→ **WHAT YOU NEED TO DO**:
Output as a numbered list the lines of the records from the line with "The width and height of the screenshot is (1512, 791)." up to and including the line with "859x566 pixels. [x=463, y=546]", skipping blank lines. Leave the pictures out of the answer.

begin RECORDS FOR PROCESSING

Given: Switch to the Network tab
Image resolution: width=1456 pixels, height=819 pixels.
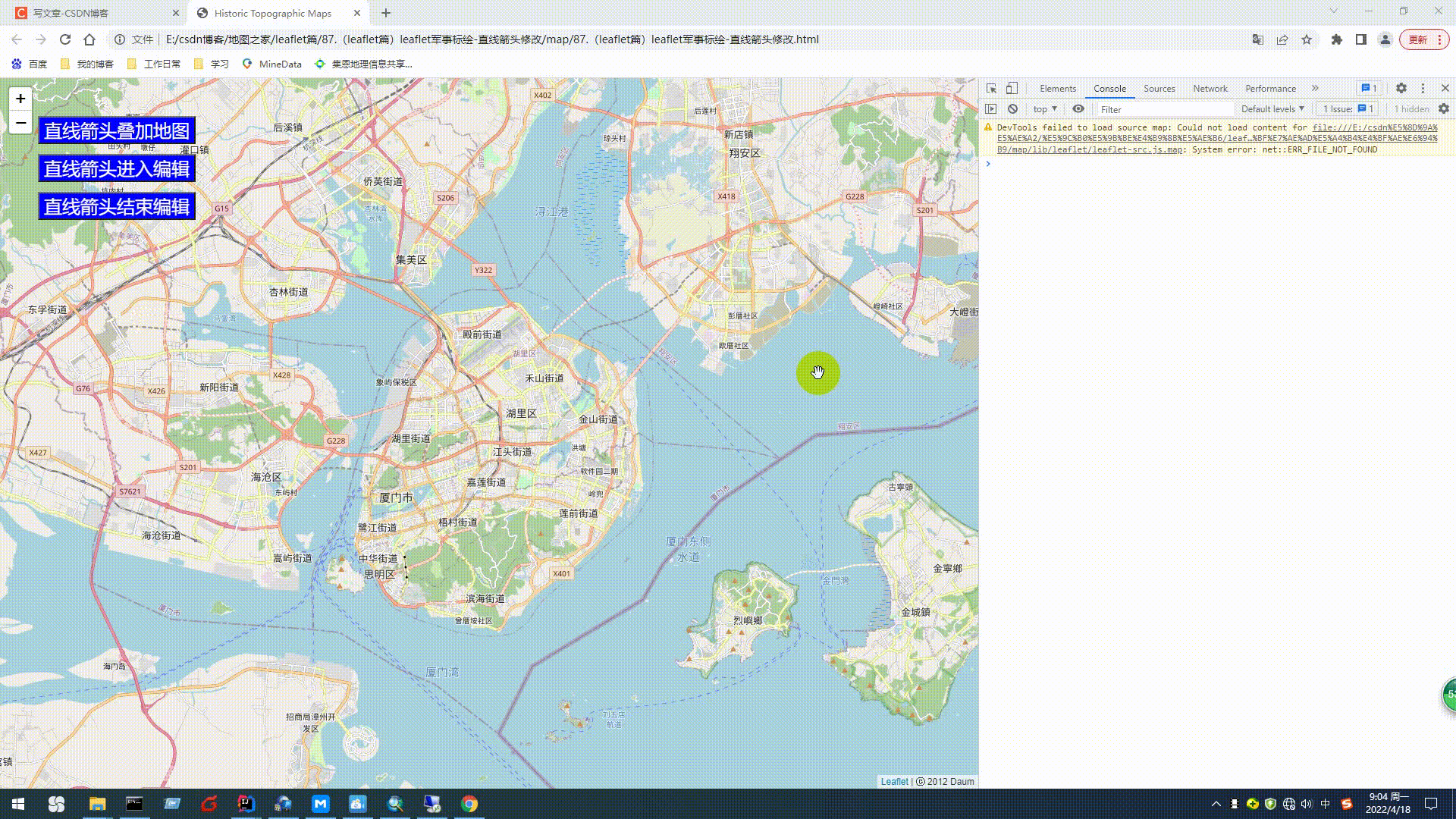Looking at the screenshot, I should [x=1210, y=89].
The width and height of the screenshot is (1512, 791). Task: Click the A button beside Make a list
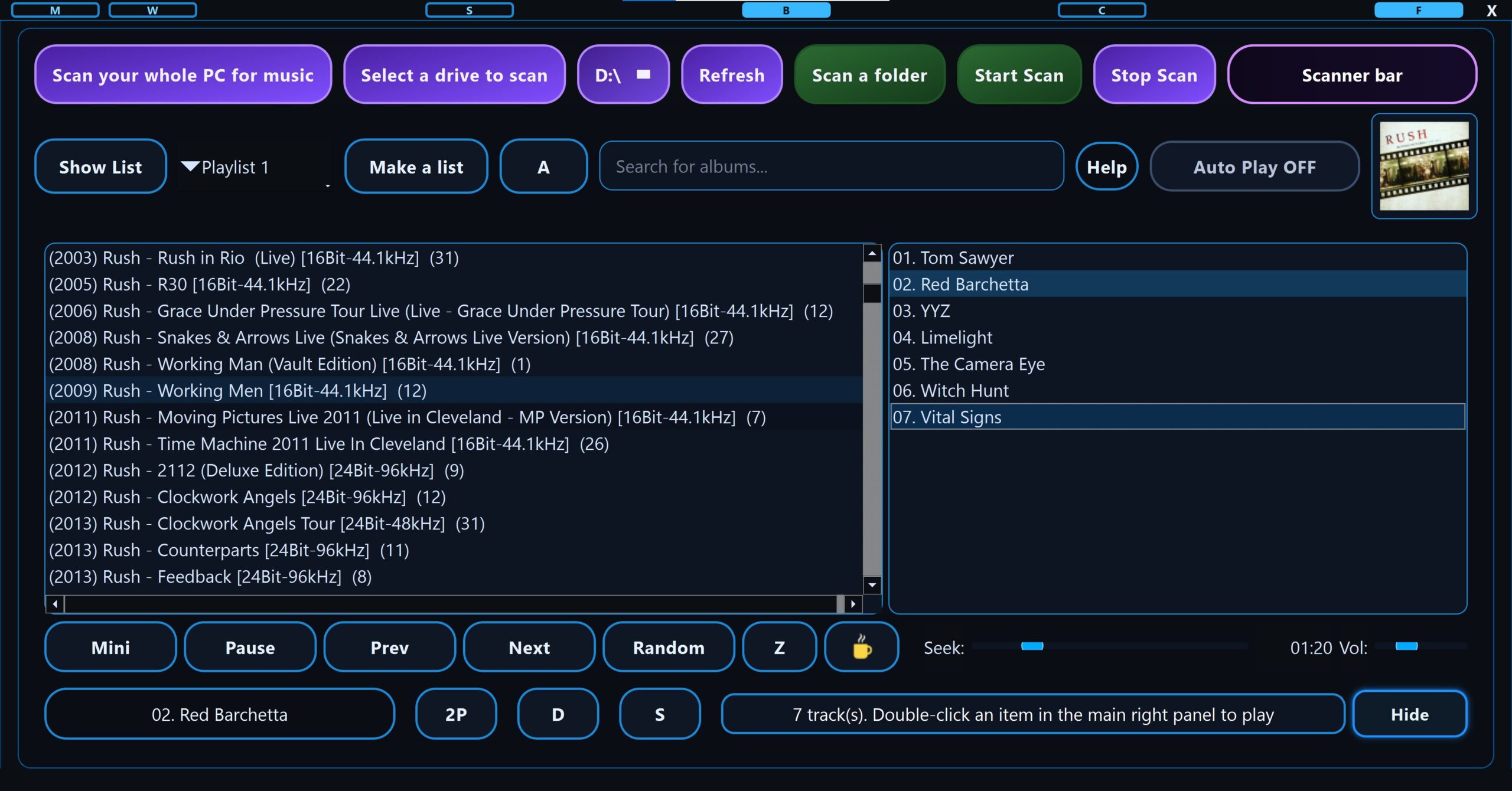click(x=543, y=167)
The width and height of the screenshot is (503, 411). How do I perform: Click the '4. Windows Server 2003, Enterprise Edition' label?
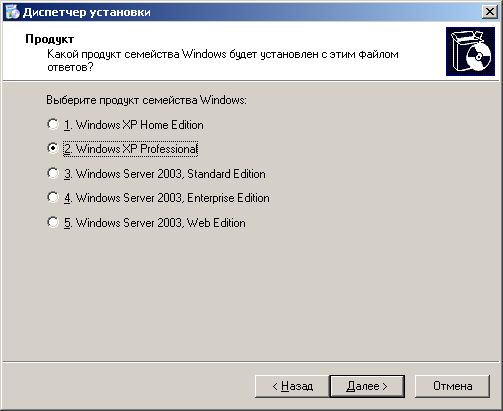[x=167, y=198]
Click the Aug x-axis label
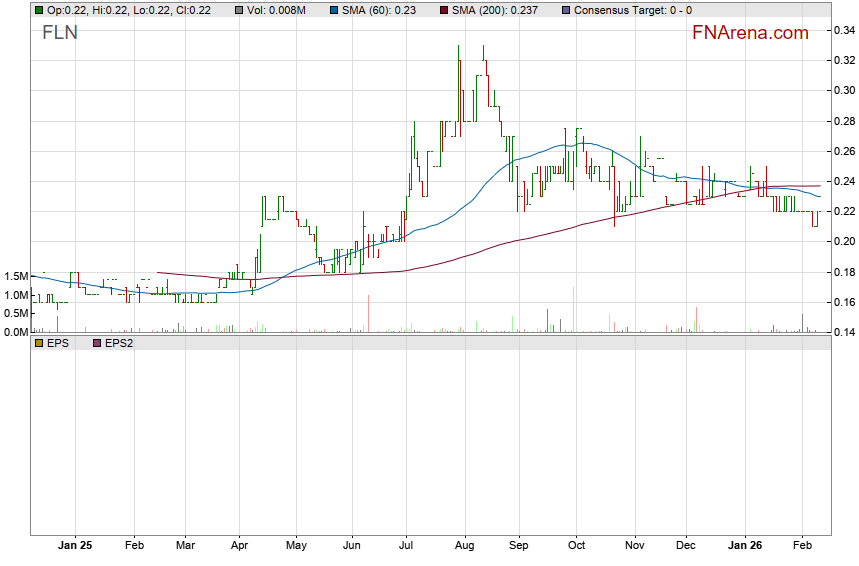859x566 pixels. [x=463, y=546]
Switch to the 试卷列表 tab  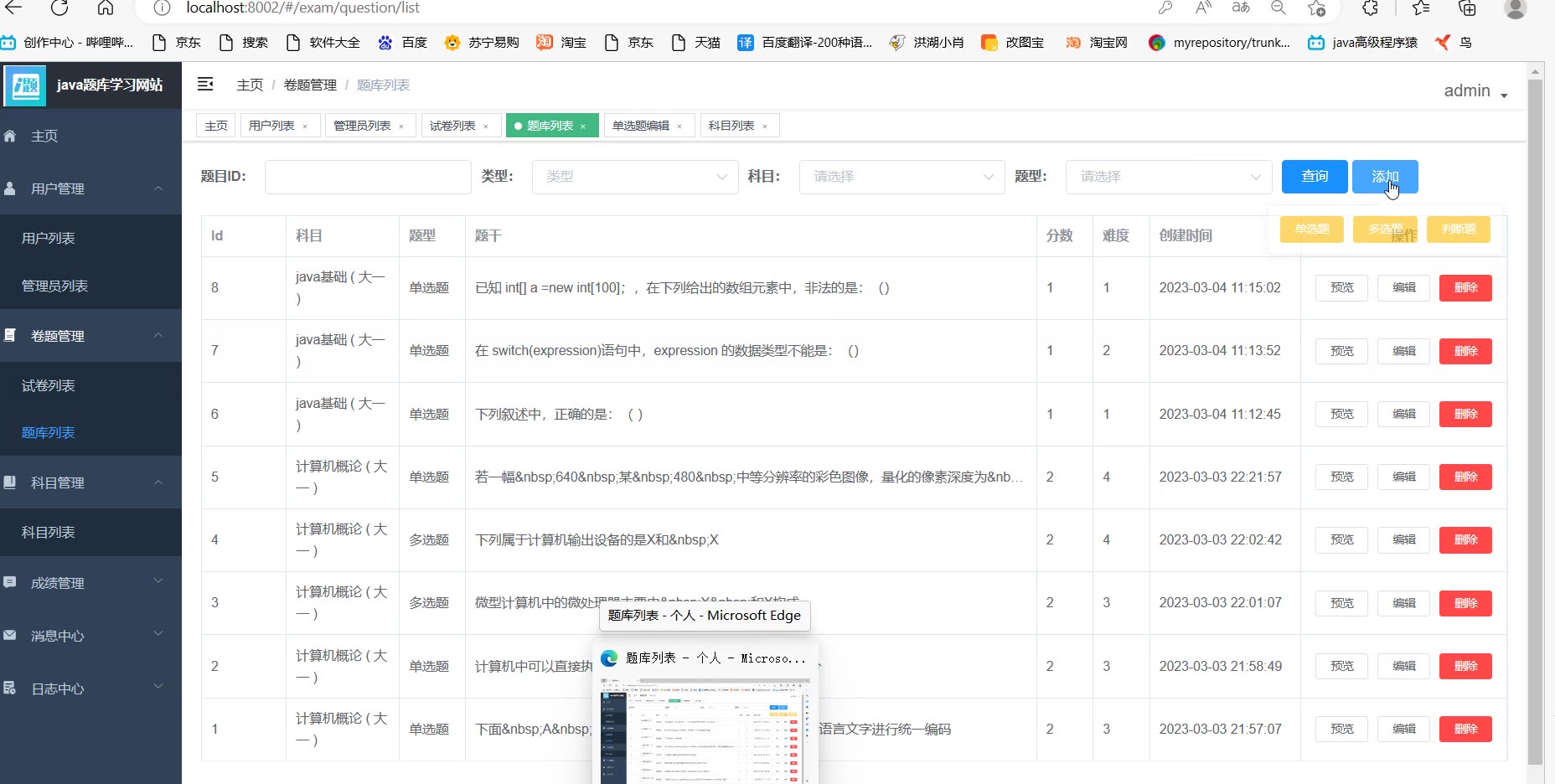(x=452, y=126)

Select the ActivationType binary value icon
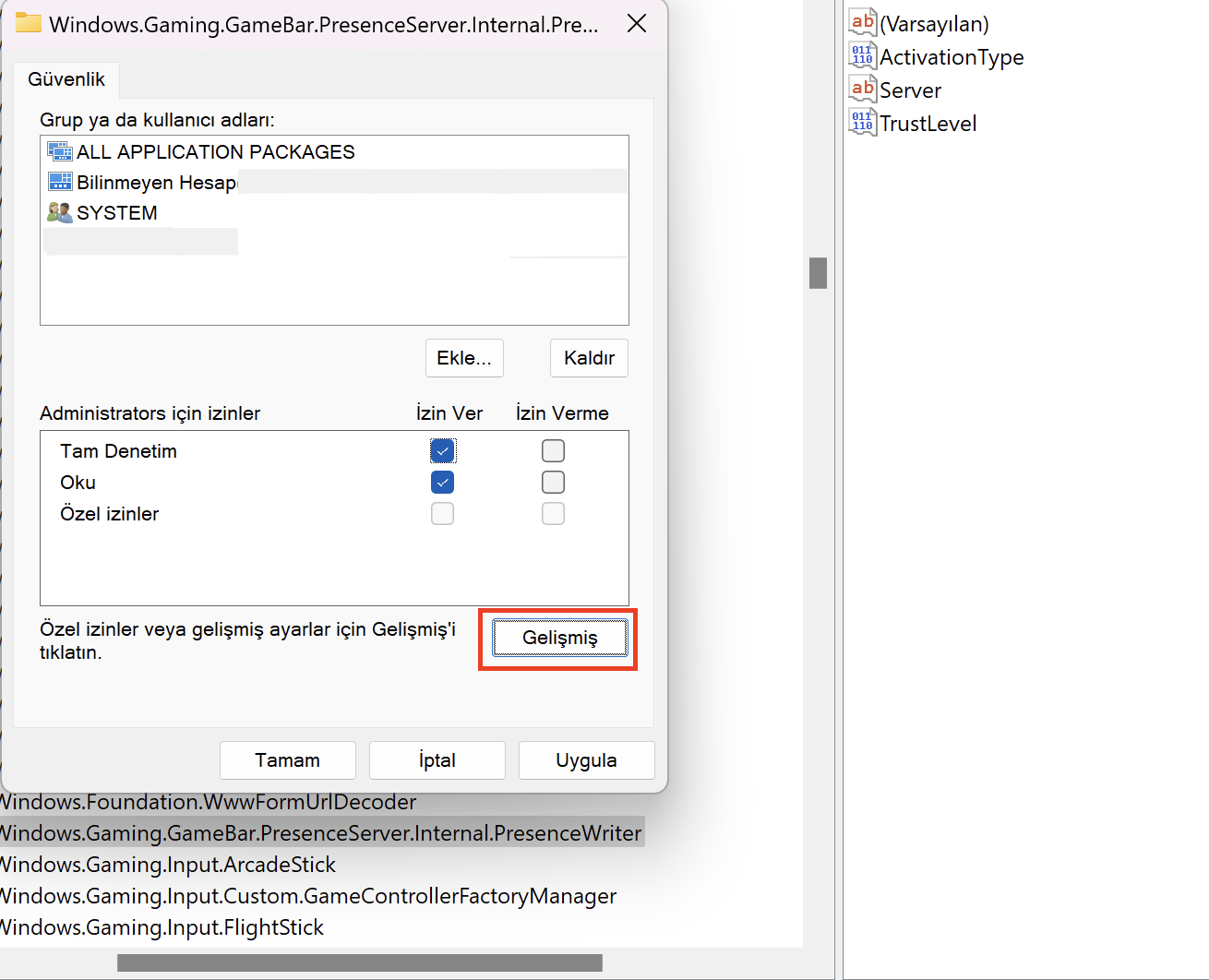pos(862,56)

end RECORDS FOR PROCESSING

→ **ANSWER BELOW**:
1. The width and height of the screenshot is (1512, 791). Task: Click the A button beside Make a list
2. click(x=543, y=167)
3. The width and height of the screenshot is (503, 411). How do I perform: Click the '4. Windows Server 2003, Enterprise Edition' label?
4. [x=167, y=198]
5. Click the Aug x-axis label
6. 859x566 pixels. [x=463, y=546]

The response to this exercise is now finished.